▶ **DOCUMENT EXTRACT**
We have a new prime minister and a new (returning) health secretary – but what will that mean for the NHS? Public health directors are warning about the potential effects of spending cuts, and Steve Barclay will have his work cut out dealing with the disruption from proposed strikes by emergency call handlers, ambulance workers and senior doctors. In more encouraging news, a programme called Our Future Health is seeking for participants to share health and genetic data to create a repository of information that could lead to earlier diagnosis and prevention.
Unison, the biggest health union, is balloting 350,000 NHS staff – including porters, nurses, paramedics and cleaners – on whether to take strike action over pay.
Along with 13 other health unions, Unison has asked for an above-inflation rise for staff. The GMB union is also balloting 7,000 ambulance workers over strike action. If a majority vote for industrial action, GMB has said, the strikes will take place before Christmas. On Monday, BT and Openreach staff, who include 999 operators, will embark upon another day of industrial action.
Hospital consultants may also go on strike. Dr Vishal Sharma, the chairman of the British Medical Association’s (BMA) consultants committee, told members last week that the government had not yet engaged with the union over senior doctors’ concerns about pay. He said that if the government failed to engage with them, they would consider industrial action.
Directors of public health have told the new prime minister, Rishi Sunak, that any cuts to public health budgets will hit poorest communities the hardest.
The directors have said that any reduction in funding in the forthcoming spending announcement will have a direct impact on the lives of the most vulnerable. Public health budgets have already been cut by about a quarter since 2015/16.
Earlier this year the government promised a slight increase in the public health budget for England, but high inflation means that services will cost more, which will lead to cuts in spending.
There is a genetic link between people with African ancestry and triple negative breast cancer (TNBC), the most aggressive type of breast cancer, researchers in the US have found.
Black women diagnosed with TNBC are 28% more likely to die from it than white women with the same diagnosis, according to a study published last year in the journal JAMA Oncology. The new study, which investigated tumours from a diverse patient population, yielded a large set of genes whose expression differed in patients with African ancestry compared with patients with European ancestry.
Research by the study’s co-author, Dr Lisa Newman of Weill Cornell Medicine, has shown that TNBC is particularly common in women from countries in western sub-Saharan Africa, such as Ghana. She says the reason might be that the genetics of women from this area have been shaped over generations by battling infectious diseases such as malaria. Some of the genetic markers related to developing resistance to particular infections can also increase inflammatory responses in certain parts of the body, she said.

▶ **PROBLEMS TO WORK ON**
1/ Translate this sentence from the health news roundup into Spanish: "Hospital consultants may also go on strike."
2/ According to the health news roundup, by about how much have public health budgets been cut since 2015/16?
3/ Resume the health news roundup from the point where it stops.

▶ **SOURCE INFORMATION**
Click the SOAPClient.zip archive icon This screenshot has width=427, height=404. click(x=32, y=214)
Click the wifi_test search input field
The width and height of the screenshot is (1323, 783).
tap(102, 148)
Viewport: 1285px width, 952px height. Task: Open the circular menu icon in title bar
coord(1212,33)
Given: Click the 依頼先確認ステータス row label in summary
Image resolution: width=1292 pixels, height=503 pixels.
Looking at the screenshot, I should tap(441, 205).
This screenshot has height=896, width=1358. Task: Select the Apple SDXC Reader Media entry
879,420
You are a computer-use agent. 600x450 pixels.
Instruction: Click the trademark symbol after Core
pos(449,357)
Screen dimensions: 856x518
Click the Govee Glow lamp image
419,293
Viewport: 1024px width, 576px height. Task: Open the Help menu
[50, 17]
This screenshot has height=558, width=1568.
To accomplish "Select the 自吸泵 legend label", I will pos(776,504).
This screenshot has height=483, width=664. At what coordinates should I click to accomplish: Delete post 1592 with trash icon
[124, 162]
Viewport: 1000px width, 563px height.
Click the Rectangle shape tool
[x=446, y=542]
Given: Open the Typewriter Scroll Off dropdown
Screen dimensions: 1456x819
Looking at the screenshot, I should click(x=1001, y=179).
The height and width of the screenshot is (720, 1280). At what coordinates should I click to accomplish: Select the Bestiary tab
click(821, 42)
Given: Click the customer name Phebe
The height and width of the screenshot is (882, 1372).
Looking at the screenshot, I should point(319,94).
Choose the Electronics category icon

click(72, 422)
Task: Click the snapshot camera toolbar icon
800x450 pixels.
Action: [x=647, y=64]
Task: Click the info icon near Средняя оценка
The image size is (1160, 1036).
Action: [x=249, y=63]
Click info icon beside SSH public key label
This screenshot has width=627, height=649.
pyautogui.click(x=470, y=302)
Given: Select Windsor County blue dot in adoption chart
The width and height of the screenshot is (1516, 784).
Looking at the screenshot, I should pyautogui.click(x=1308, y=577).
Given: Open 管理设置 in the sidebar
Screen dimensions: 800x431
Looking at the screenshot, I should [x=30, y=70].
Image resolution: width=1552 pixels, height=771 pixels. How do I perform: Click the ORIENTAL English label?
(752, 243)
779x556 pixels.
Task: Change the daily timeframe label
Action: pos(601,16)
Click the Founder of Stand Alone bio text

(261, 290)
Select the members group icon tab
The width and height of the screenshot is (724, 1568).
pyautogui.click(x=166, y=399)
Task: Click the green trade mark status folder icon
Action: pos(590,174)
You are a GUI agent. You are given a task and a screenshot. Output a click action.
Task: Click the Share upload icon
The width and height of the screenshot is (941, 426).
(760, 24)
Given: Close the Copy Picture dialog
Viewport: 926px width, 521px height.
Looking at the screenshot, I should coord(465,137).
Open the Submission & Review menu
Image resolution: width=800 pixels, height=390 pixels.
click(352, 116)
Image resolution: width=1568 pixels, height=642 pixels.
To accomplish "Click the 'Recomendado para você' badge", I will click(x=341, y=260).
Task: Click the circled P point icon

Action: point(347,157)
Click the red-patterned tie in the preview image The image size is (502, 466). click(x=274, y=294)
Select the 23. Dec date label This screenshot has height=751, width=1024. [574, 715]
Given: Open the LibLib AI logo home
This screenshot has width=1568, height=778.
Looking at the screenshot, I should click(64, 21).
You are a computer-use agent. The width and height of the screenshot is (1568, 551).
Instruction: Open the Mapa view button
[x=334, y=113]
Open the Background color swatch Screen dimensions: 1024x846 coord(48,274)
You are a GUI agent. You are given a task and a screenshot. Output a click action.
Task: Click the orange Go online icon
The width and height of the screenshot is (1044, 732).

▶ **ANSWERS**
1/ Los médicos especialistas de hospital también podrían declararse en huelga.

2/ By about a quarter.

3/
Our Future Health, a research programme part-funded by government, industry and charities, is calling on five million UK adults to help it create the most detailed picture ever of the nation’s health.
The project involves collecting health and genetic data and creating a long-term repository of health information. The aim is to find better ways to prevent, identify and treat illnesses like cancer and dementia early on.
Prof Sir John Bell, who chairs the programme, said the intention is to use the results to shift the focus of healthcare systems to earlier diagnosis and prevention. He said that “most diseases start many years before they become symptomatic, and it is during those initial periods that you really have the opportunity to make a difference.”
Norfolk and Norwich University Hospitals NHS Foundation Trust has introduced virtual reality (VR) films to train staff in understanding people with dementia.
Using scripted scenarios written from the perspective of a person living with dementia, the four films aim to put clinicians in the shoes of their patients, by helping to immerse them in their world.
The trust hopes that the films will help healthcare professionals gain a better understanding of the challenges patients living with dementia face when on a busy inpatient ward. The VR videos can be viewed using a VR headset on a computer, laptop or mobile phone.
The educational videos were created by Dr Jordan Tsigarides, VR lead for postgraduate education at Norfolk and Norwich, who said there was a “real challenge” for health care professionals “to truly understand why patients living with dementia act in the way that they do, why they feel disorientated, confused or distressed in certain situations.”
NHS England has approved two in three requests for trusts to bring in very senior managers and consultants on daily rates of up to £1,600.
Under rules introduced in 2019, trusts must apply for prior approval if they want to bring in someone on a temporary basis to a very senior manager or consultant role and pay them more than £750 per day. Applications are expected to set out “why an agreed rate offers value for money”.
In the six months from April this year, NHS England has approved 12 requests to pay above the threshold, with an average daily rate of nearly £1,000, and the highest being £1,600. There were 18 applications in total, meaning six were rejected.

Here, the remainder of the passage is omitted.